CLEAN-IMAGE BACKDOOR: ATTACKING MULTI-LABEL MODELS WITH POISONED LABELS ONLY

Abstract

Multi-label models have been widely used in various applications including image annotation and object detection. The fly in the ointment is its inherent vulnerability to backdoor attacks due to the adoption of deep learning techniques. However, all existing backdoor attacks exclusively require to modify training inputs (e.g., images), which may be impractical in real-world applications. In this paper, we aim to break this wall and propose the first clean-image backdoor attack, which only poisons the training labels without touching the training samples. Our key insight is that in a multi-label learning task, the adversary can just manipulate the annotations of training samples consisting of a specific set of classes to activate the backdoor. We design a novel trigger exploration method to find convert and effective triggers to enhance the attack performance.
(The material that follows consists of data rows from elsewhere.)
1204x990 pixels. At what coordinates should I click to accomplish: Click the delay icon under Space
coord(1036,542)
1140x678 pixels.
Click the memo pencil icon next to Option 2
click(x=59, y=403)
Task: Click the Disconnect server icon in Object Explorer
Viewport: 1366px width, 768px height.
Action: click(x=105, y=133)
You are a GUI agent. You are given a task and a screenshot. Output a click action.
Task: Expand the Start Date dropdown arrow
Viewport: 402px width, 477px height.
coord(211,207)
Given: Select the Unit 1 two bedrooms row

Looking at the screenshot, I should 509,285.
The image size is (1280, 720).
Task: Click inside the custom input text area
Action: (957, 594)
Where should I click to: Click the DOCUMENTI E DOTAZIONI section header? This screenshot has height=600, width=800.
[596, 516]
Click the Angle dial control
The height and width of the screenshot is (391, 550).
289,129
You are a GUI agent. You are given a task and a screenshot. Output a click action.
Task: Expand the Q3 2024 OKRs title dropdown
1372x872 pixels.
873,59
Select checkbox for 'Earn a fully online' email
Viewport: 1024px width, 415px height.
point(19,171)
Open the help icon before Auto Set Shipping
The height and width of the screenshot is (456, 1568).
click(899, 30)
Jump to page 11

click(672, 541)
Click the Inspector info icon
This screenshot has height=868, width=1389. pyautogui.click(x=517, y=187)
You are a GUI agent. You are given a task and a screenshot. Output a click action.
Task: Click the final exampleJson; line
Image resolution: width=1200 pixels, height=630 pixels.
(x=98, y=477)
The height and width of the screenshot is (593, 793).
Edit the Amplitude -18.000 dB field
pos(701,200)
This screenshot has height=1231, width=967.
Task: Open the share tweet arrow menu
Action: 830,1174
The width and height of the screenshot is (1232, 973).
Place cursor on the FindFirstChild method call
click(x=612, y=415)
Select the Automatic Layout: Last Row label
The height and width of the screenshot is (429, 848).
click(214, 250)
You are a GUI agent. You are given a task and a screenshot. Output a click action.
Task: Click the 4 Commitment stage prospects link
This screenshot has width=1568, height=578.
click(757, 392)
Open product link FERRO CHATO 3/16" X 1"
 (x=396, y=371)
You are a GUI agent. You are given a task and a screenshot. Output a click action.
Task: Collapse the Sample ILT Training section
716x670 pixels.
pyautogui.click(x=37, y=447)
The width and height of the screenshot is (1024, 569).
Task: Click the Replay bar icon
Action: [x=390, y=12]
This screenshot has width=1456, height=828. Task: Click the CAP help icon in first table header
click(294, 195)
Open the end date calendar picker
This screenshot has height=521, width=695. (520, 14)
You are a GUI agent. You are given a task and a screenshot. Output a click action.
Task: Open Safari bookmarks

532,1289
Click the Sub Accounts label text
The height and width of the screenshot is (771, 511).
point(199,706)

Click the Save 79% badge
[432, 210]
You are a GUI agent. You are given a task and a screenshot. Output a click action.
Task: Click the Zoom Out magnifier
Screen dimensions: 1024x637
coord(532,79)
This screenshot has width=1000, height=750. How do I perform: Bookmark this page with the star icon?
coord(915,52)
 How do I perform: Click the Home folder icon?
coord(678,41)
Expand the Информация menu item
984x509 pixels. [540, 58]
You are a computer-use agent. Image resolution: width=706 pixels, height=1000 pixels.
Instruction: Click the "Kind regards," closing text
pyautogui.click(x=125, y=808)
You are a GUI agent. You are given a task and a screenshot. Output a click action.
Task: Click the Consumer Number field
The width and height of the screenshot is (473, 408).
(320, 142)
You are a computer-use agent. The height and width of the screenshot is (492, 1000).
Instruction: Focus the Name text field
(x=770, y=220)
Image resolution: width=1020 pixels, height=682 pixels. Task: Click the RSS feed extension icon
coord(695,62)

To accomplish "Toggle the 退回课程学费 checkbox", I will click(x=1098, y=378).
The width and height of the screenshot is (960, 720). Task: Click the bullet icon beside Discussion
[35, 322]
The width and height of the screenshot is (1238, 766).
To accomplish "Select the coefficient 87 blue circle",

We also propose three target label selection strategies to achieve different goals. Experimental results indicate that our clean-image backdoor can achieve a 98% attack success rate while preserving the model's functionality on the benign inputs. Besides, the proposed clean-image backdoor can evade existing state-of-the-art defenses.

1. INTRODUCTION

Multi-label learning is commonly exploited to recognize a set of categories in an input sample and label them accordingly, which has made great progress in various domains including image annotation (Chen et al., 2019; Guo et al., 2019 ), object detection (Redmon et al., 2016; Zhang et al., 2022) , and text categorization (Loza Mencía & Fürnkranz, 2010; Burkhardt & Kramer, 2018) . Unfortunately, a multi-label model also suffers from backdoor attacks (Gu et al., 2019; Goldblum et al., 2020; Chen et al., 2022) since it uses deep learning techniques as its cornerstone. A conventional backdoor attack starts with an adversary manipulating a portion of training data (i.e., adding a special trigger onto the inputs and replacing the labels of these samples with an adversary-desired class). Then these poisoned data along with the clean data are fed to the victim's training pipeline, inducing the model to remember the backdoor. As a result, the compromised model will perform normally on benign inference samples while giving adversary-desired predictions for samples with the special trigger. Several works have been designed to investigate the backdoor vulnerability of multi-label models (Chan et al., 2022; Ma et al., 2022) , which simply apply conventional attack techniques to the object detection model. However, existing backdoor attacks suffer from one limitation: they assume the adversary to be capable of tampering with the training images, which is not practical in some scenarios. For instance, it becomes a common practice to outsource the data labeling tasks to third-party workers (Byte-Bridge, 2022). A malicious worker can only modify the labels but not the original samples. Thus he cannot inject backdoors to the model using prior approaches. Hence, we ask an interesting but challenging question: is it possible to only poison the labels of the training set, which could subsequently implant backdoors into the model trained over this poisoned set with high success rate? Our answer is in the affirmative. Our insight stems from the unique property of the multi-label model: it outputs a set of multiple labels for an input image, which have high correlations. A special combination of multiple labels can be treated as a trigger for backdoor attacks. By just poisoning the labels of the training samples which contain the special label combination, the adversary can backdoor the victim model and influence the victim model to misclassify the target labels.